[Data entries]
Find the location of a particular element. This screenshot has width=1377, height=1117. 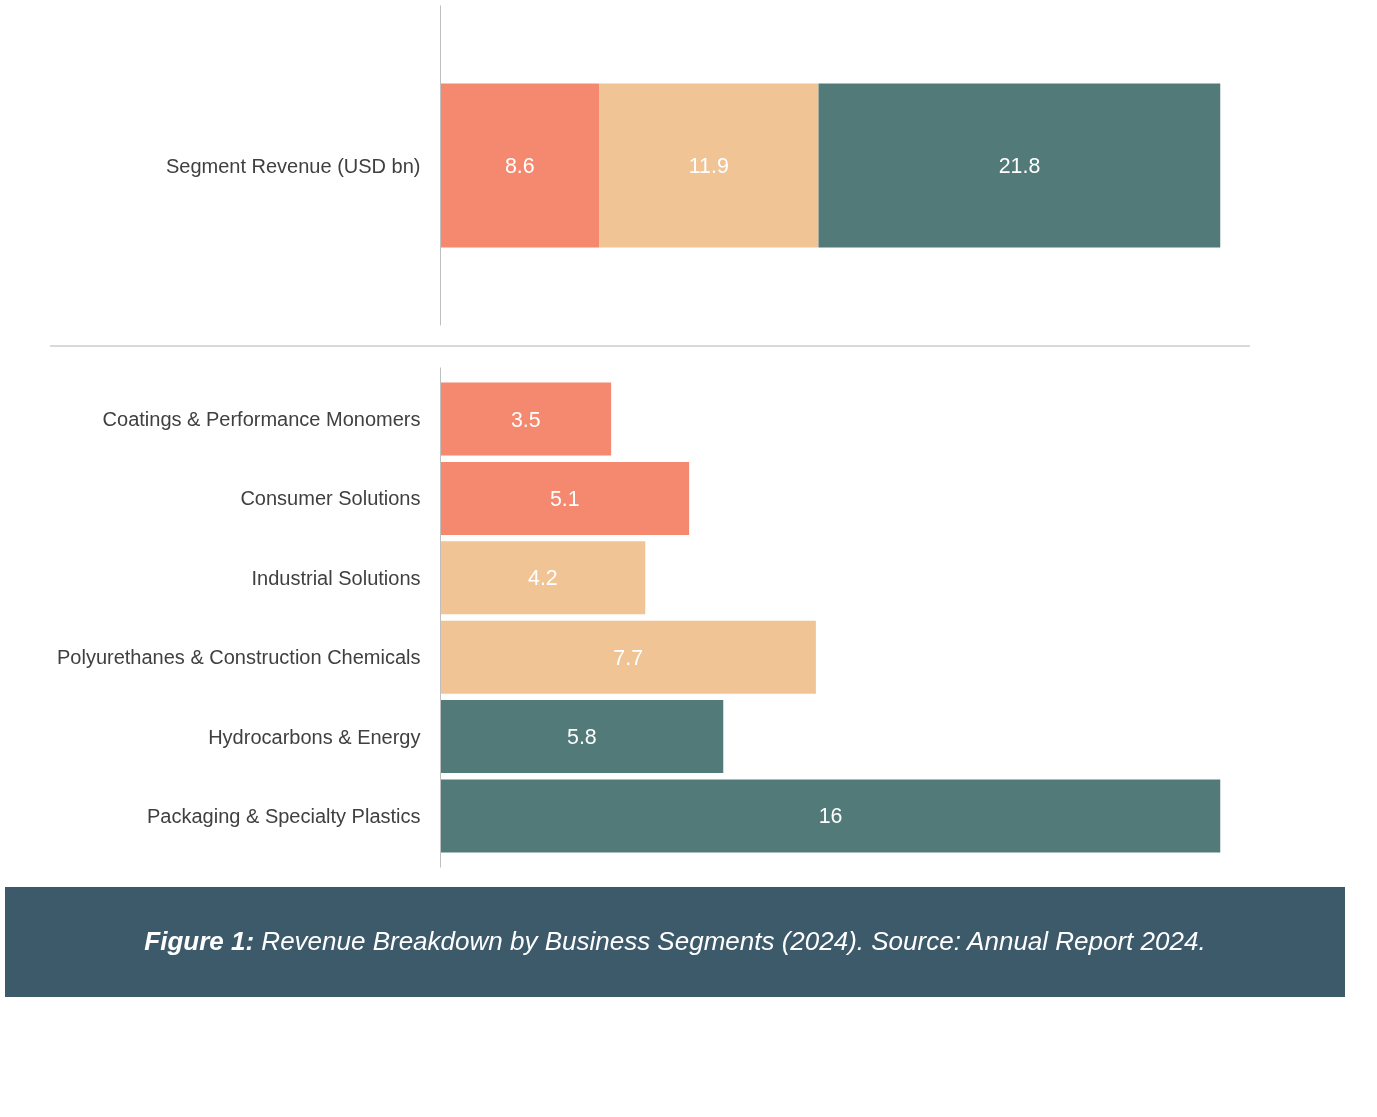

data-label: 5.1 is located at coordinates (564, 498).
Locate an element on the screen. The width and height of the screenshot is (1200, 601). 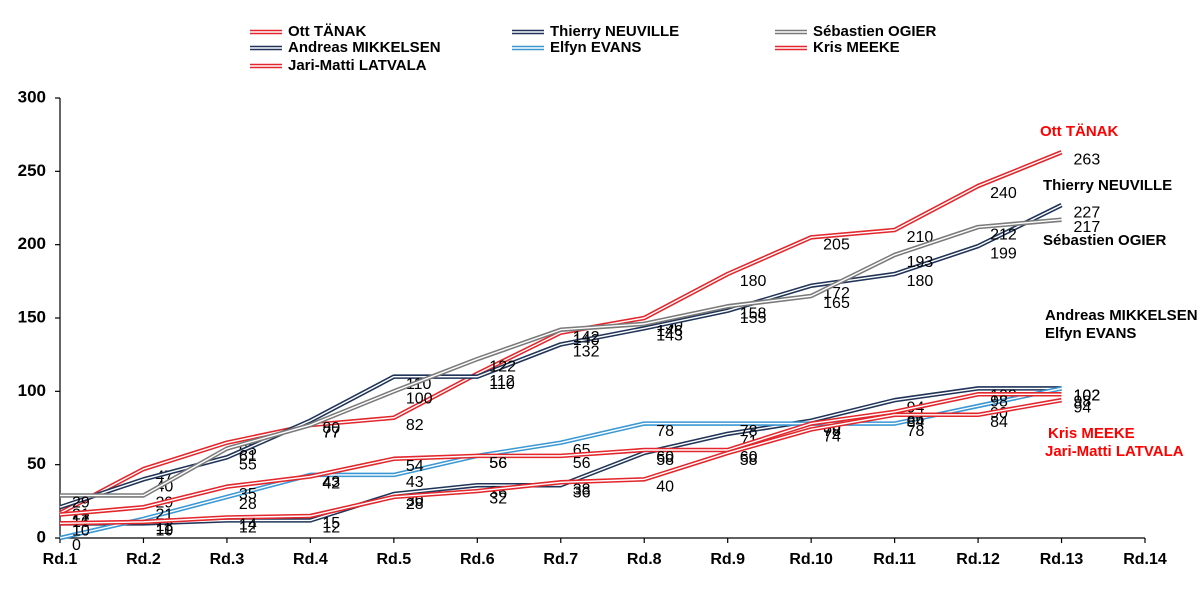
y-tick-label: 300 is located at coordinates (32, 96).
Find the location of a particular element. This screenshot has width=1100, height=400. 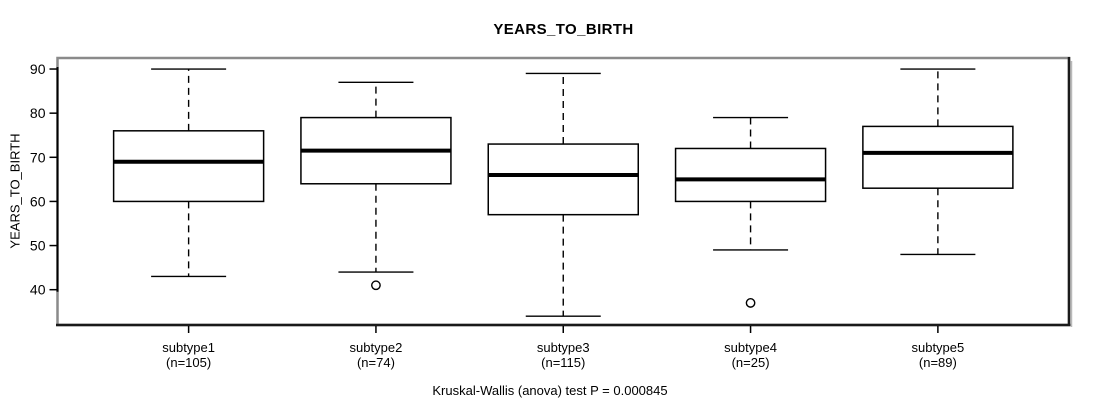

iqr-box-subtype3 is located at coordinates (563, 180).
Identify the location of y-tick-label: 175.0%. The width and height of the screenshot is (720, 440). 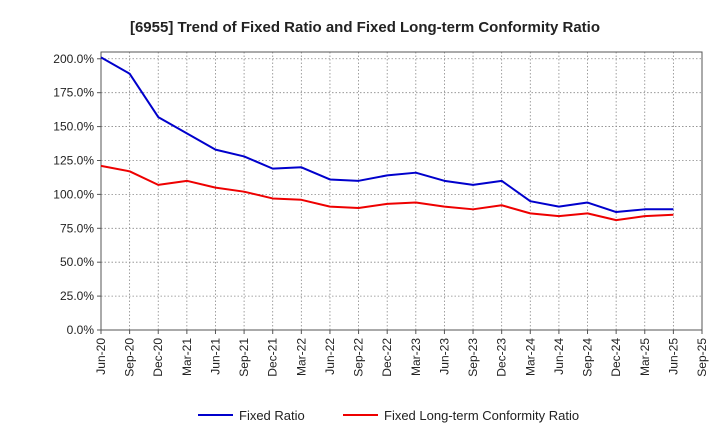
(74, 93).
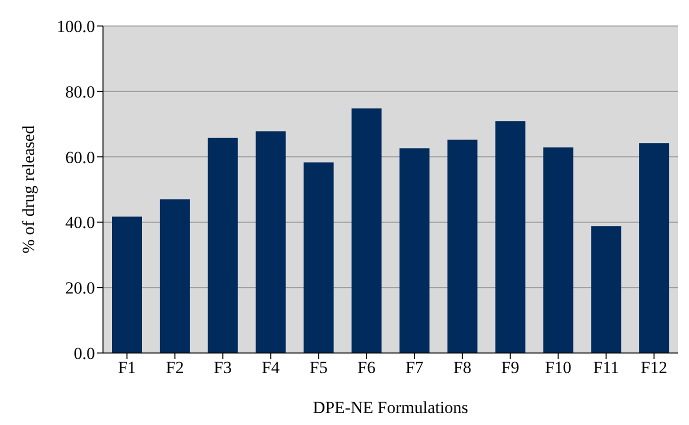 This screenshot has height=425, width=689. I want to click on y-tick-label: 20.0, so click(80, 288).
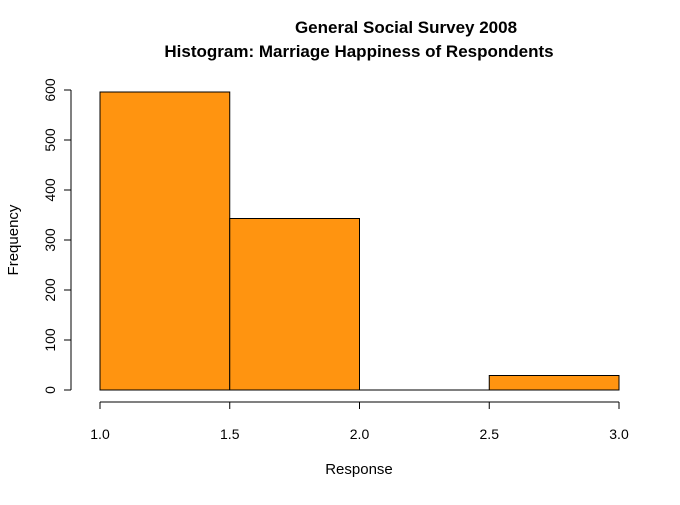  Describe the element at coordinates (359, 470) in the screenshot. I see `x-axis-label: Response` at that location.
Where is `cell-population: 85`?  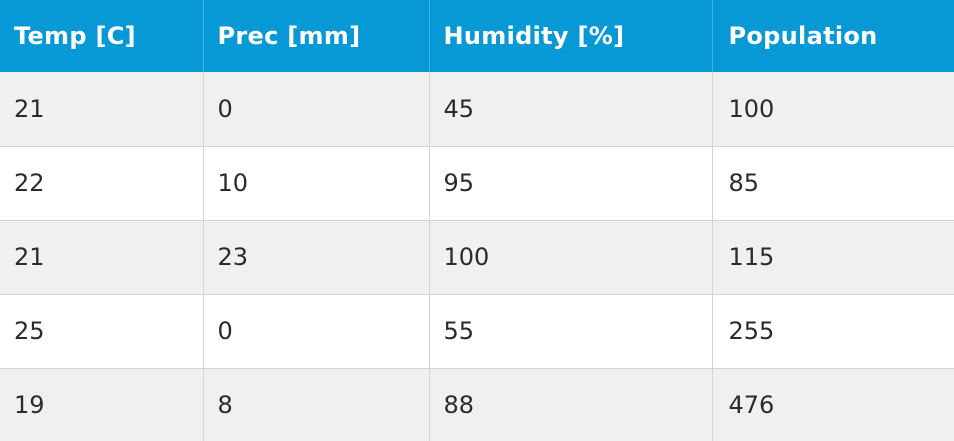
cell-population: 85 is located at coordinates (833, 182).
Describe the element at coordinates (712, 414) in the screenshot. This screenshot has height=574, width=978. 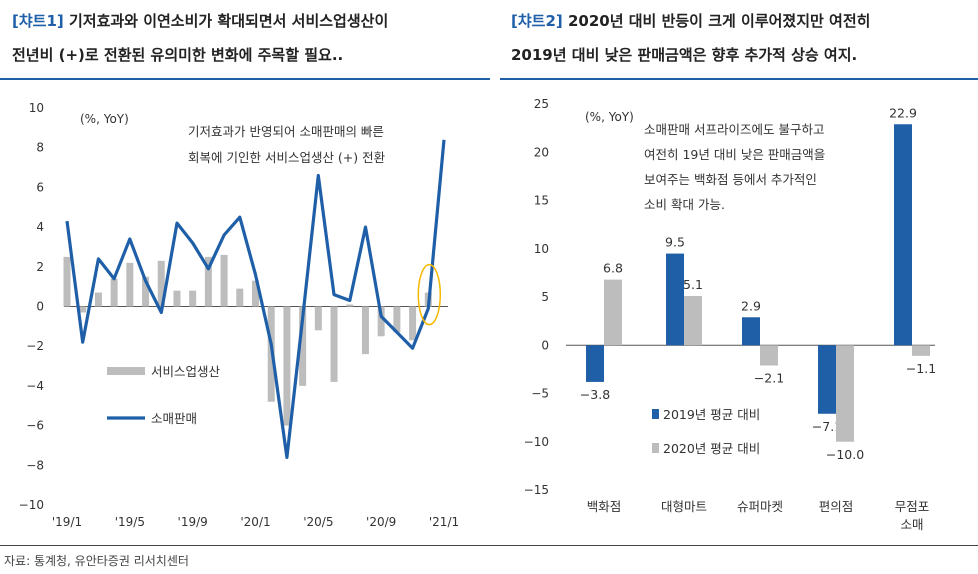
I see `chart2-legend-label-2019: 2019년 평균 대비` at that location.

- [YOUR INSTRUCTIONS]:
Reproduce every line of the data above verbatim, but omit the pictures from your copy.

- [OUTPUT OF THE TASK]:
Find the location of a particular element. This screenshot has width=1377, height=1117. 

data-label: 5.1 is located at coordinates (564, 498).
Locate an element on the screen. The width and height of the screenshot is (1200, 601). 
y-tick-label: 300 is located at coordinates (32, 96).
Find the location of a particular element. This screenshot has width=1100, height=400. 

iqr-box-subtype3 is located at coordinates (563, 180).
Identify the location of y-tick-label: 175.0%. The width and height of the screenshot is (720, 440). 
(74, 93).
 This screenshot has height=425, width=689. I want to click on y-tick-label: 20.0, so click(80, 288).
  Describe the element at coordinates (359, 470) in the screenshot. I see `x-axis-label: Response` at that location.
Where is `cell-population: 85`?  
cell-population: 85 is located at coordinates (833, 182).
Describe the element at coordinates (712, 414) in the screenshot. This screenshot has height=574, width=978. 
I see `chart2-legend-label-2019: 2019년 평균 대비` at that location.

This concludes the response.